Da toda la sensación que la batalla en Podemos es más personal que política. Probablemente, sobre un sustrato de algún matiz ideológico, se han sumado unas desavenencias estratégicas, que han dado paso a un abismo personal. El Podemos de los primeros momentos, Vistalegre I, se está a punto de convertir en el Puedo del Vistalegre II. Los cadáveres políticos empiezan a ser demasiados. Primero desapareció Monedero aunque por cuestiones bien distintas, luego fueron cayendo personajes como Luis Alegre, Sergio Pascual, José Manuel López y ahora Carolina Bescansa que ya han desaparecido del politburó del partido. Queda la batalla Iglesias frente a Errejón y queda sobre todo ver que le espera al perdedor después de la contienda.
Se supone que todo esto obedece a cuestiones ideológicas y organizativas, pero hay que ser muy experto para profundizar en estas sutilezas: ¿un metro más a la izquierda, quizás dos metros menos? ¿Más calle que instituciones? ¿Más agresividad frente a más amabilidad?

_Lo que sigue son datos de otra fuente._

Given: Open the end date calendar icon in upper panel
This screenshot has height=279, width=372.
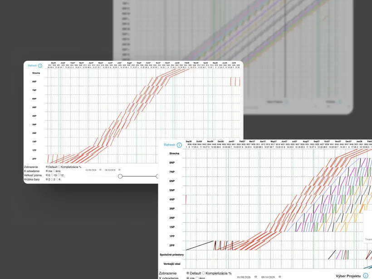Looking at the screenshot, I should pyautogui.click(x=119, y=170).
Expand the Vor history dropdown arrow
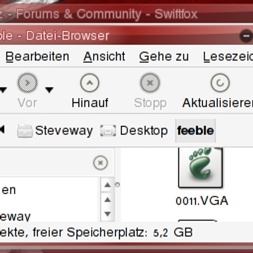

Sin duda en un Congreso de Ciencias Políticas todas estas cuestiones serían de la mayor importancia, pero ni intelectualmente están para ello, no les veo discutiendo de filosofía política en serio, ni se han conformado con una labor intelectual. Están en la política real, buscan, como el resto, el poder a toda costa y harán, como hacen los demás, de su capa un sayo para conseguirlo.
No entiendo nada. ¿No será que el problema real no está en qué somos, sino en quién manda y, como los en viejos partidos comunistas, por mucho politburó que haya, solo sobrevive y manda uno? Alguien me lo explica?